Autore Ignazio Silone.

Riassunto per molto tempo a Fontamara si pensò che non l'avrebbero mai fatto, ma dato che da molto tempo nessuno pagava più le bollette la corrente elettrica fu staccata. Nei primi giorni ciò creò grande scompiglio, ma dopo poco i fontamaresi si abituarono a questa nuova condizione e tutto tornò come prima.
La sera in cui la luce venne tagliata arrivò a Fontamara un forestiero che fece firmare agli abitanti un foglio di carta, bianco. Il giorno seguente arrivarono alcuni cantonieri con pale e picconi per deviare il corso d'acqua che riforniva la riserva idrica del paese e convogliarne le acque sulle terre dell'Impresario.

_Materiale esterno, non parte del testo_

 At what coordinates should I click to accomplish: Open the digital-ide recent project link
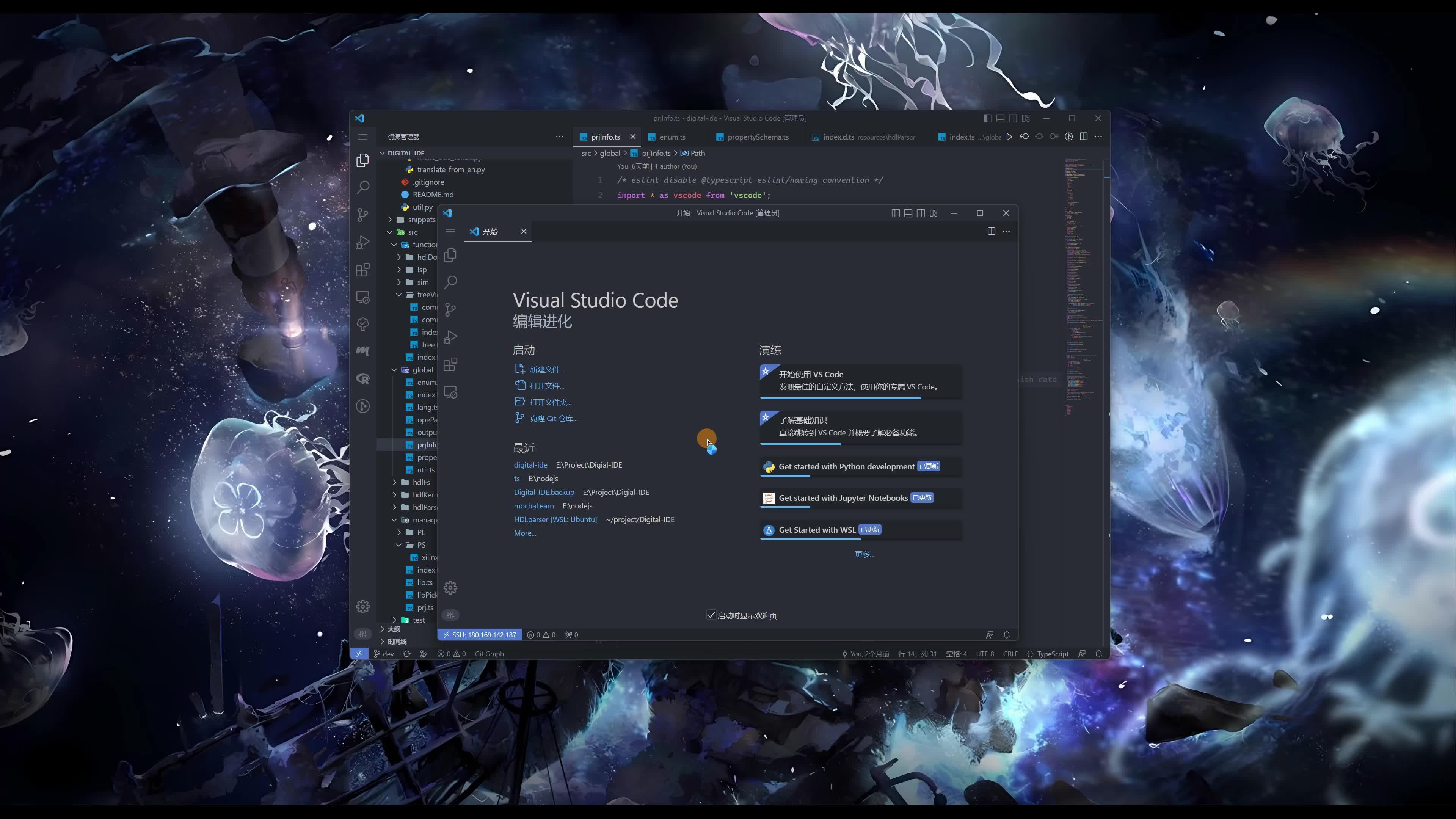click(x=530, y=464)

Le donne partirono allora alla volta del capoluogo per protestare contro questo sopruso. I cantonieri, vedendo arrivare verso di loro una fitta schiera di persone che sollevavano un gran polverone, scapparono e si rifugiarono nelle vigne. Giunte al capoluogo le donne andarono al comune e chiesero di parlare con il sindaco. Dopo essere state a lungo derise, senza che esse ne conoscessero il motivo, furono informate che il sindaco non esisteva più e che al suo posto c'era il podestà, l'Impresario.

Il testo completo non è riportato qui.